• _Supplied entries_
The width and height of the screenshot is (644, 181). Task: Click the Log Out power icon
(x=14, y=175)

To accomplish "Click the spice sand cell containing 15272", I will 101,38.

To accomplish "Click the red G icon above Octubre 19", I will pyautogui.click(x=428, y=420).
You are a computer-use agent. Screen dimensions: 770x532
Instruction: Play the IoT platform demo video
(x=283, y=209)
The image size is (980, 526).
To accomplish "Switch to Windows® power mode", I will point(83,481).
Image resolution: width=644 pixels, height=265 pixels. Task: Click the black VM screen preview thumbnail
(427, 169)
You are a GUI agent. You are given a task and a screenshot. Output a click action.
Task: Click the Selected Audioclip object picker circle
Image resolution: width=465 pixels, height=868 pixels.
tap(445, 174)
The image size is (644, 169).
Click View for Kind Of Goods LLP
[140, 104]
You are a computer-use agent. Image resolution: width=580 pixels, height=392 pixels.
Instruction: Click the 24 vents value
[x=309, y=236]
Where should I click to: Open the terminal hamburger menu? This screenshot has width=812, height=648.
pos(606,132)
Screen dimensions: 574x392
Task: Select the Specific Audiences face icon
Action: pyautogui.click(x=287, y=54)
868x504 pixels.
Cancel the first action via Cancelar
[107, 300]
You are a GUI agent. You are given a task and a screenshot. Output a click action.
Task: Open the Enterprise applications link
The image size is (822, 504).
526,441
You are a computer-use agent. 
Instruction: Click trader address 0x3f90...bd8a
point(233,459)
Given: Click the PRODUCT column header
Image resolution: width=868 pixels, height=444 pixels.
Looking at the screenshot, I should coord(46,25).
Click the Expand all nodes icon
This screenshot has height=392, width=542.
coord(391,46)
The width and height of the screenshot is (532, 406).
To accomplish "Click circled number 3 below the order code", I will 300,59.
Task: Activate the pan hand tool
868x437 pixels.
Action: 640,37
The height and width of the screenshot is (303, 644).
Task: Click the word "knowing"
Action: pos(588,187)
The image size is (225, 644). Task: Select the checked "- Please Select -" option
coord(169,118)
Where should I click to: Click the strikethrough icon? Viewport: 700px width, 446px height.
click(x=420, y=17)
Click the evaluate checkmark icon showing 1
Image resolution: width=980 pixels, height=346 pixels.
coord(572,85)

• _Instructions to follow_
List each line of the entries that holds the string "accomplish".

• _Answer to this task_
To accomplish "Click the spice sand cell containing 15272", I will 101,38.
To accomplish "Click the red G icon above Octubre 19", I will pyautogui.click(x=428, y=420).
To accomplish "Switch to Windows® power mode", I will point(83,481).
To accomplish "Click circled number 3 below the order code", I will 300,59.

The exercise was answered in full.